Coast residents can look forward to enjoying fresh water in their taps after the Mombasa County government got President Uhuru Kenyatta’s approval to acquire more than 10 acres at the Shimo La Tewa Secondary School to set up a Sh16 billion desalination plant, a first in the country.
The move has given impetus to Governor Hassan Joho’s plan to purify Indian Ocean water for use by the residents and to address the perennial water shortages in Mombasa, and the huge demand in neighbouring Kilifi County.
The Sh16 billion large-scale facility will be the region’s first public desalination plant, and will be constructed by two international companies, Almar Water Solutions of Spain, and Switzerland’s Aqua Swiss.
Aqua Swiss has been awarded a contract to build a smaller desalination plant in Likoni that can purify 30,000 cubic metres per day while Almar Water Solutions will put up the desalination plant in the north of the mainland.
President Kenyatta allocated the land while on a tour of the tourism hub, during which he opened the Mombasa Agricultural Show early this month and held a meeting with regional leaders.
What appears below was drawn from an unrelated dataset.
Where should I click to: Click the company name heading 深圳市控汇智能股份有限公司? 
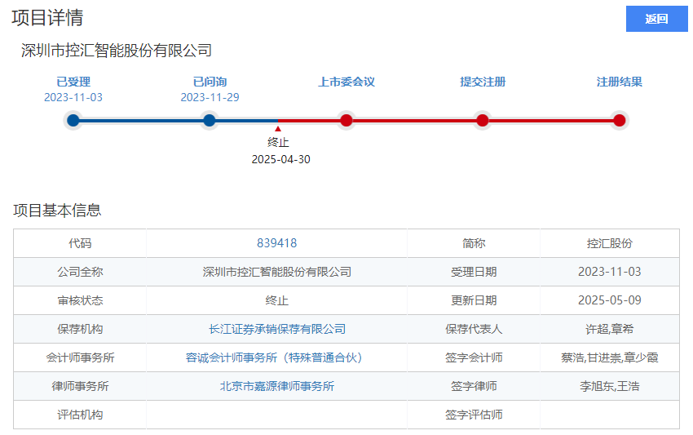point(117,51)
This is the second win for the region after the President also committed to securing funds for the Mzima Springs II project, which will enhance the region’s water supply.
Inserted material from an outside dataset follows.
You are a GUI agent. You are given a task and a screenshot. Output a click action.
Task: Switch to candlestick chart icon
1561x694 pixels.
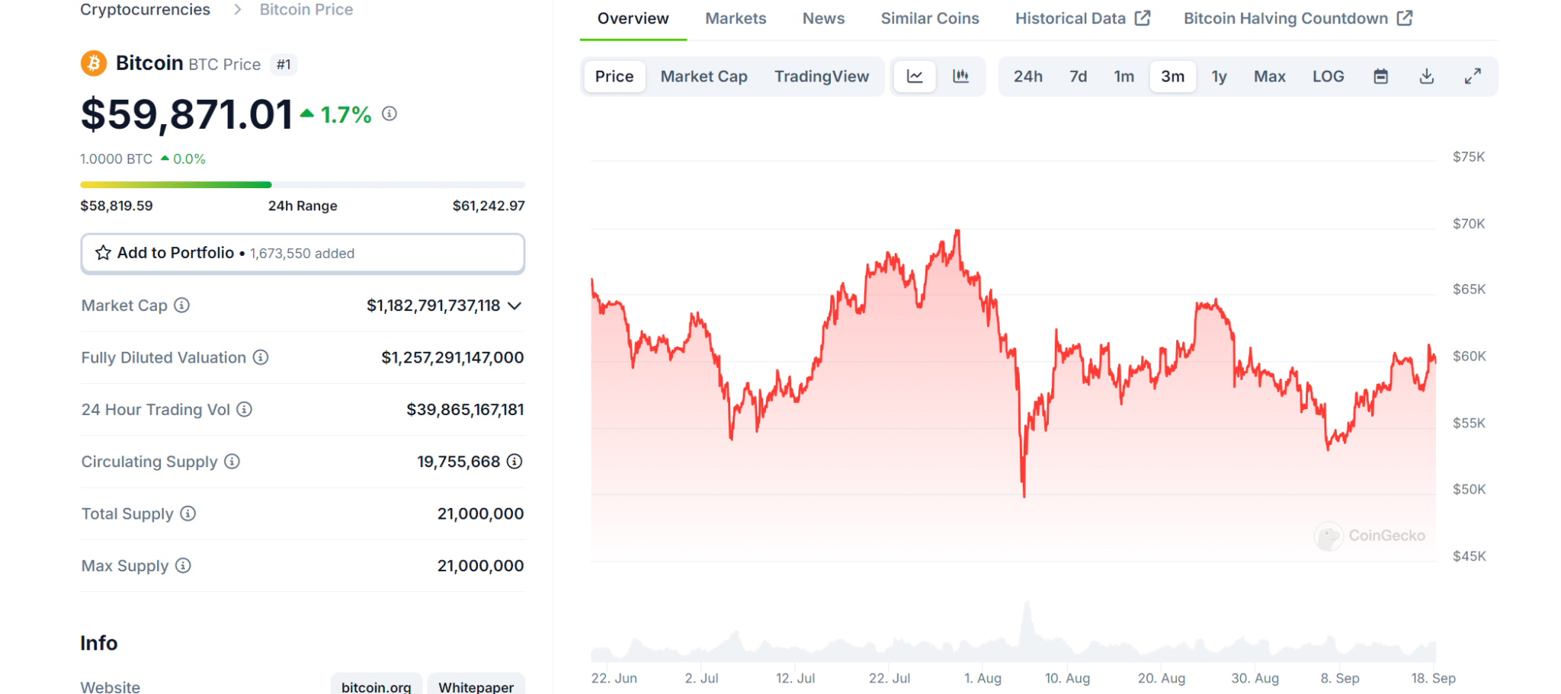pyautogui.click(x=960, y=76)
At the meeting, Mr Joho urged the President to fast-track the implementation of Sh42 billion Mzima Springs II pipeline and Mwache Dam projects.
“We would like to thank the President for the much-needed land at Shimo la Tewa for Mombasa to set up the desalination project and solve the water problem,” said Water chief officer Abdulwahab Mbarak.
The county government says the plant will pump more than 100,000 cubic metres of water per day, supplying more than 1 million people in the county.
Water Executive Fatma Awale attributed the shortages to inadequate supply from fresh water sources from Kilifi, Kwale and Taita-Taveta counties.
“Given the little water we get from the other counties, we can only mitigate this by rationing. The county still shares water with the Standard Gauge Railway line, Kilifi and Malindi residents,” Ms Awale noted. Mombasa has no fresh water source and relies on Baricho (Kilifi County), the Tiwi boreholes and Marere Springs in Kwale County, and the Mzima Springs in Taita-Taveta County.
But to address the shortage, the county has opted to desalinate seawater.
The county said plans for the construction are at an advanced stage and will take at least 24 months. The project was supposed to start in June, 2019, but was delayed.
“We now target having the ground-breaking event sometime in November. The county has made progress towards the development of the first major water desalination plant in East Africa, which will supplement the bulk water supply from the proposed Mwache Dam,” Ms Awale said.
Acute water shortage in Mombasa has also been attributed to direct theft of non-revenue water and illegal connections.
“The illegal connections rob the residents up to 50 per cent of the normal supply every day,” Ms Awale said, adding that the county is working with the World Bank to replace water pipes in various parts of the county to reduce wastage through leakages due to old and corroded pipes.
“We are also looking at smart technology for monitoring the pipes to stop loss of water through pilferage. We have arrested people over illegal connections but more can be done. If a resource is scarce, people get ideas to get around the systems,” she added.
Ms Awale said the desalination plant will be up and running by then end of 2021, and will give the county about 130, 000 cubic metres of water daily.
Another problem is the disconnection of power to the three companies that supply Mombasa County with water over unpaid bills. The Mariakani, Malindi and Mombasa water and sewerage companies operate under the Coast Water Services Board. They currently owe the Baricho pumping Station Sh16.48 million. If one defaults on payment, the others are also penalised.